Are there other implementations of the filesystem?

Yes, you can use a memory filesystem. When you do this, you're writing folders and files to memory instead of to disk.

FileSystem fs = FileUtil.createMemoryFileSystem();
FileObject fob = fs.getRoot().createData("demo","txt");

Above, we have created a file in memory. Later, you might want to save it to disk, but for the moment you have a file available that you can get back from the MemoryFileSystem.

But what about the Lookup API? Didn't you say last time that that's how modules communicate?

Yes. The Lookup API lets one module add objects to the context of another module, or another module's window component, or to other NetBeans-specific components, such as Nodes and DataObjects, (of which the latter two we haven't dealt with yet in this screencast series).
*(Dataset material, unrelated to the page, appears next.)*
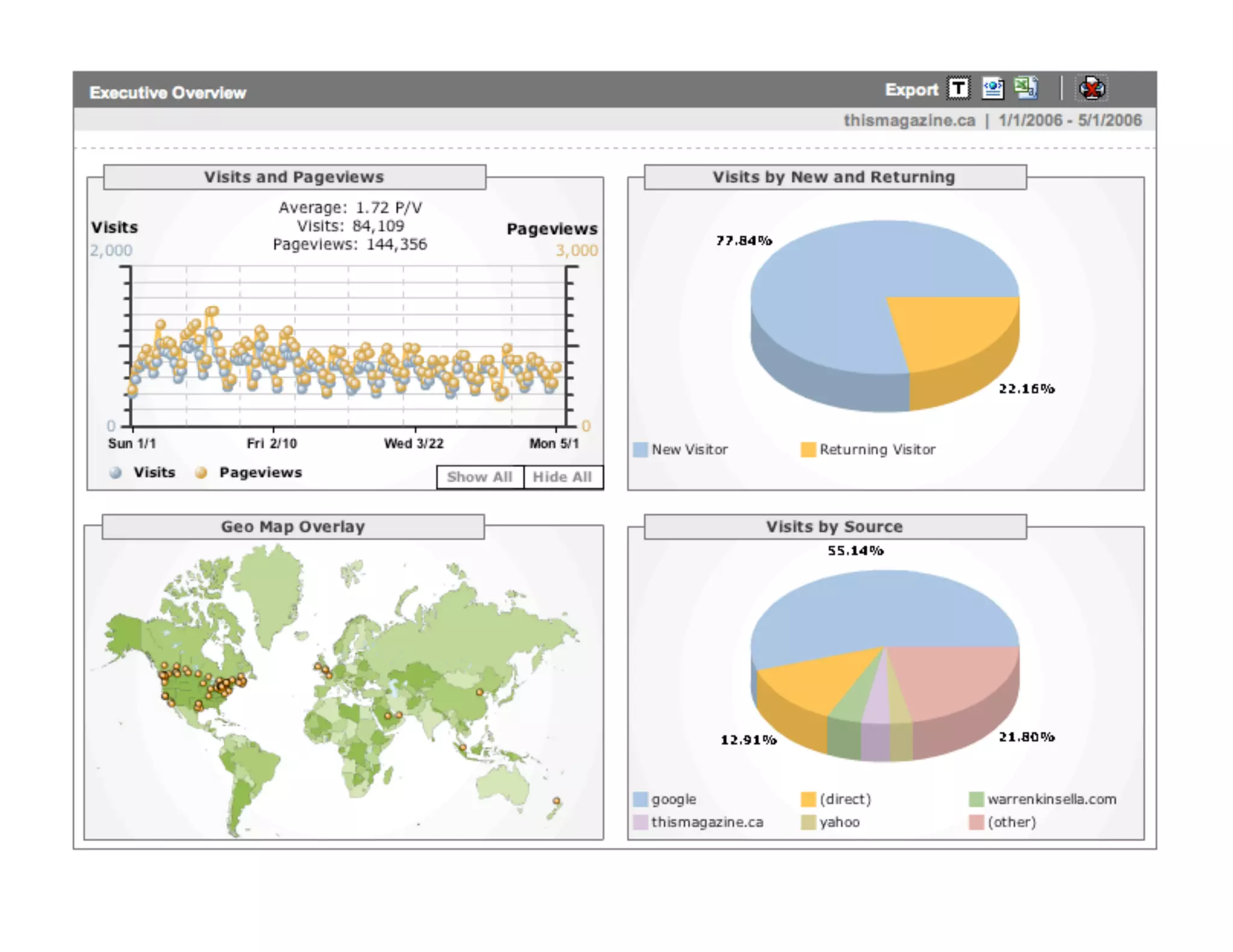Click the 1/1/2006 - 5/1/2006 date range
The image size is (1233, 952).
pyautogui.click(x=1070, y=120)
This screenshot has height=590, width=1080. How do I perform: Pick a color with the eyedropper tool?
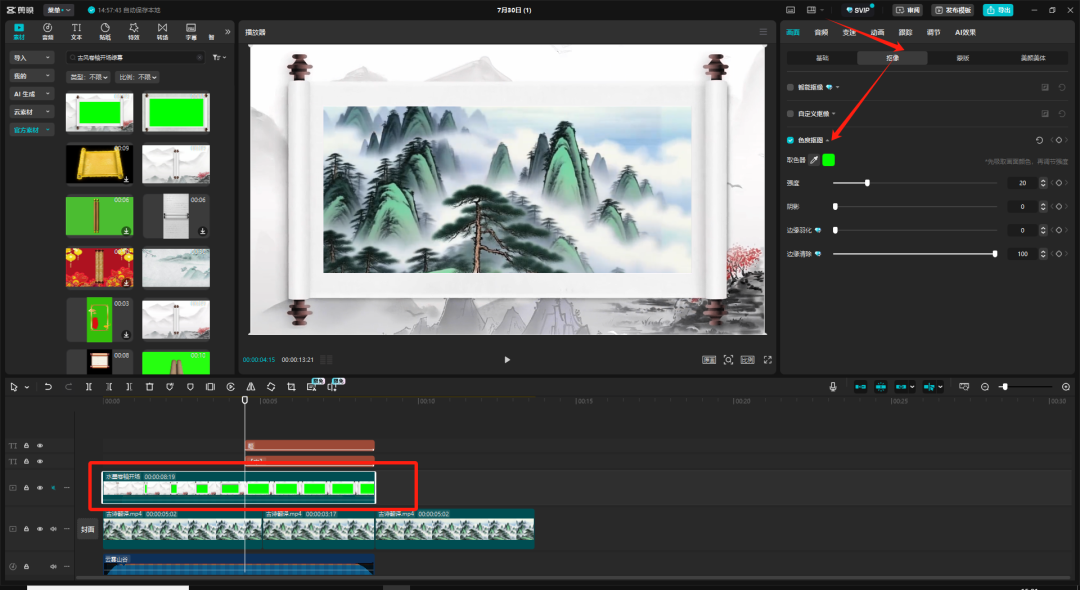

The Lookup API can also be used to add folders and files to the context of these components, by means of "Lookups.forPath", like this (where 'MessageProviders' is the folder within the filesystem tags where the service providers are registered):

Lookup lkp = Lookups.forPath("MessageProviders");

for (MessageInterface it : lkp.lookupAll(MessageInterface.class)) {

So, the NetBeans Platform offers you two ways to provide communication between modules. Which one you choose is up to you, you can use one approach in one case and another in another. Also, the type of communication is different. When you're using the filesystem, you can simply register items that are then used by another module in some way, whereas the Lookup approach is usually concerned with 'selection management' or 'context sensitivity', i.e., the enabling and disabling of ui elements.


You can place a wide range of items in your application's filesystem. The extent to which you make use of this NetBeans Platform feature is up to you. You will probably find some use for it, since it is clearly pretty versatile and relatively intuitive. Experimentation with it, using some of the approaches outlined above, is likely the best approach to discovering its usefulness in your particular context.